[Stored items]
--*--

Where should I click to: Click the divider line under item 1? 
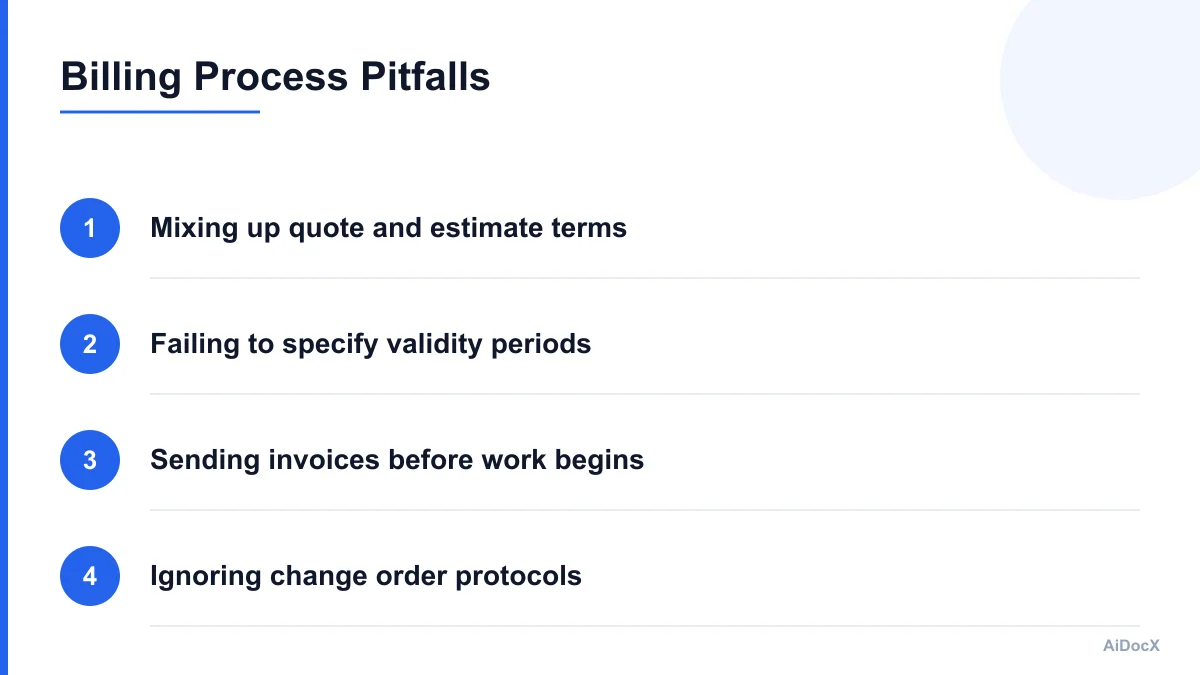pyautogui.click(x=645, y=278)
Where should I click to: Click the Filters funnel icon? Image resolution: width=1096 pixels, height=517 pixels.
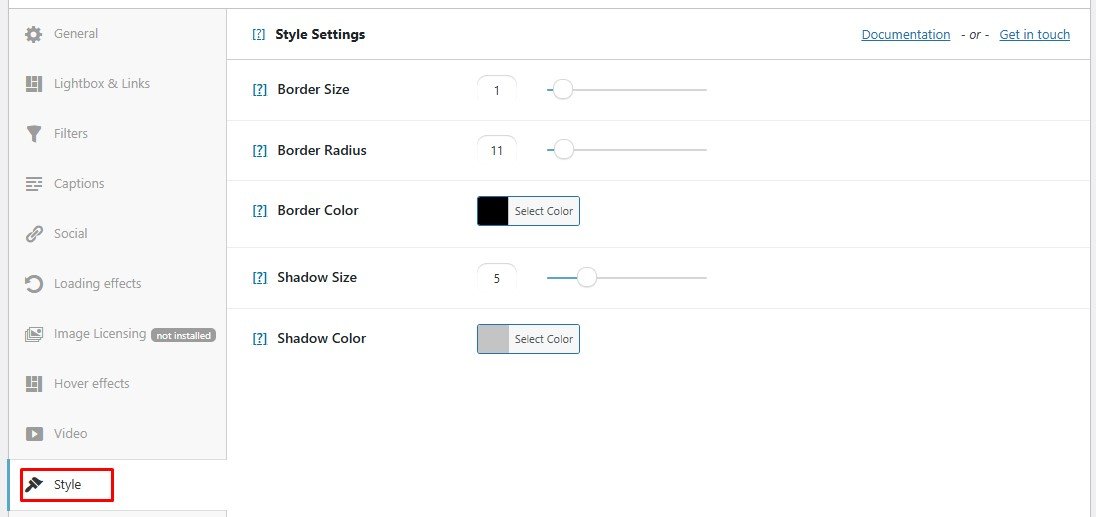tap(34, 134)
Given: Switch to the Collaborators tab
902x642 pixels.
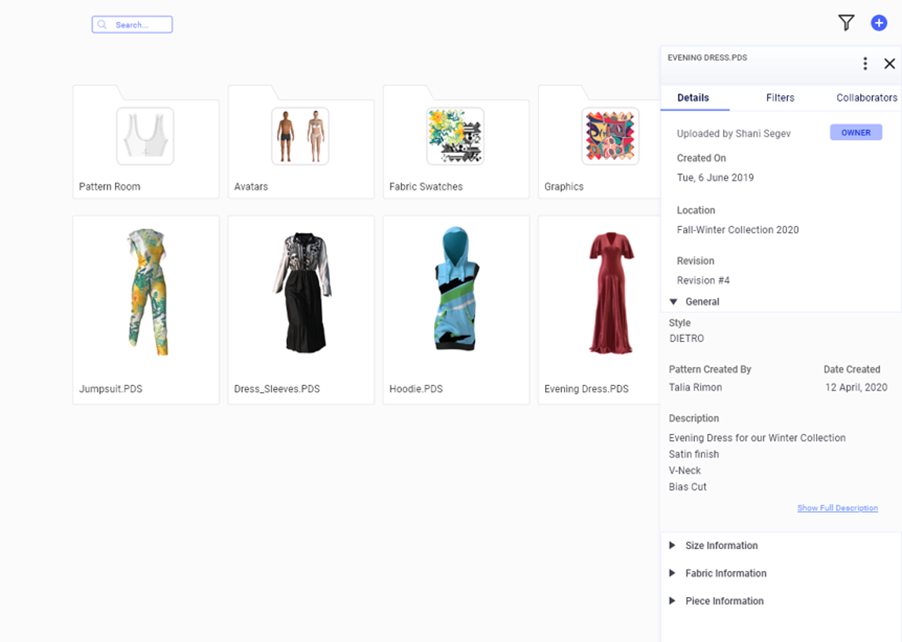Looking at the screenshot, I should coord(866,98).
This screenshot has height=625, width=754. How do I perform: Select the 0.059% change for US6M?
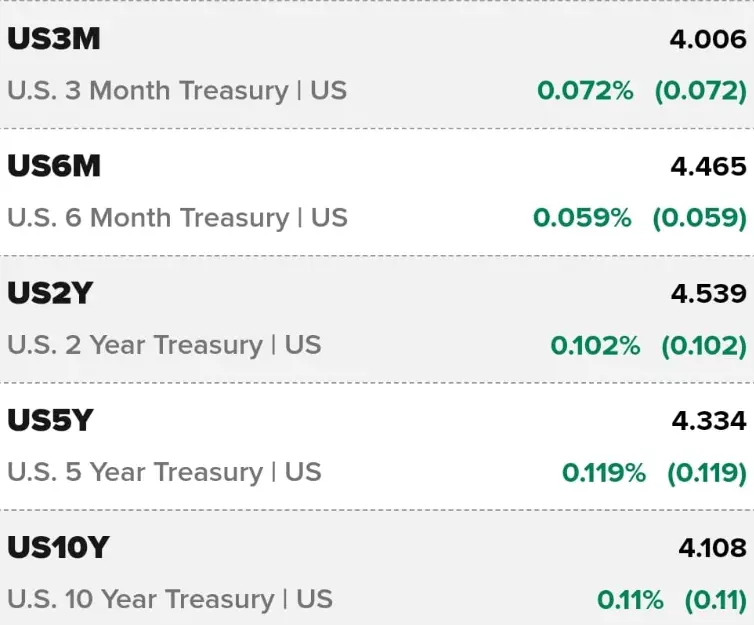582,218
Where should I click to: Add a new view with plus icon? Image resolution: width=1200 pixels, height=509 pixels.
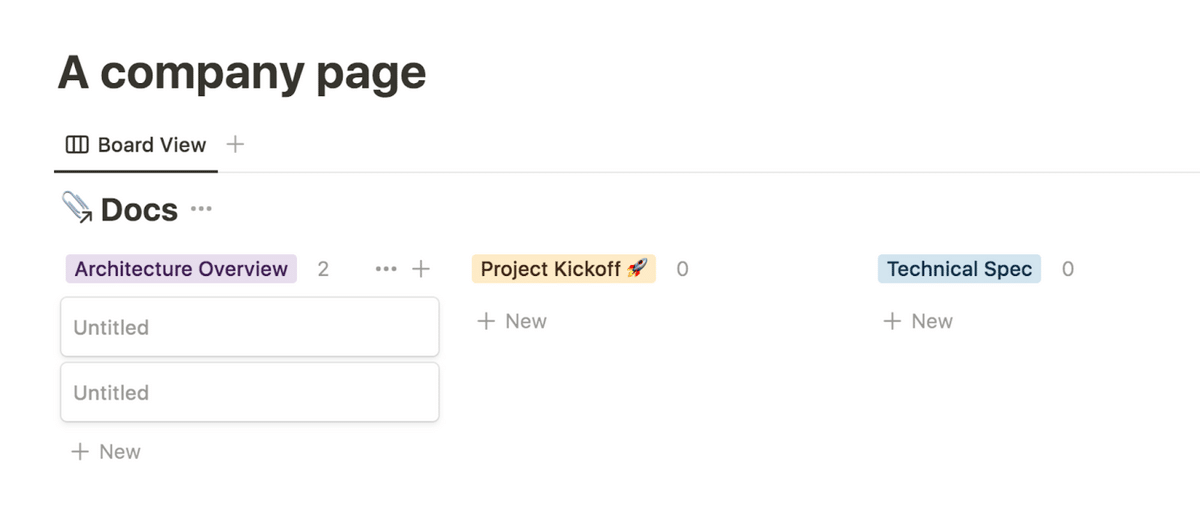pyautogui.click(x=235, y=144)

--*--

- [AIM OF THE EXERCISE]: The lines from the one with "Given: Switch to the Collaborators tab" to the end of the data above should be retyped exactly, both ends included, and pictures are to be left out.

- [TASK RESPONSE]:
Given: Switch to the Collaborators tab
902x642 pixels.
Looking at the screenshot, I should coord(866,98).
This screenshot has height=625, width=754. How do I perform: Select the 0.059% change for US6M?
582,218
Where should I click to: Add a new view with plus icon? Image resolution: width=1200 pixels, height=509 pixels.
pyautogui.click(x=235, y=144)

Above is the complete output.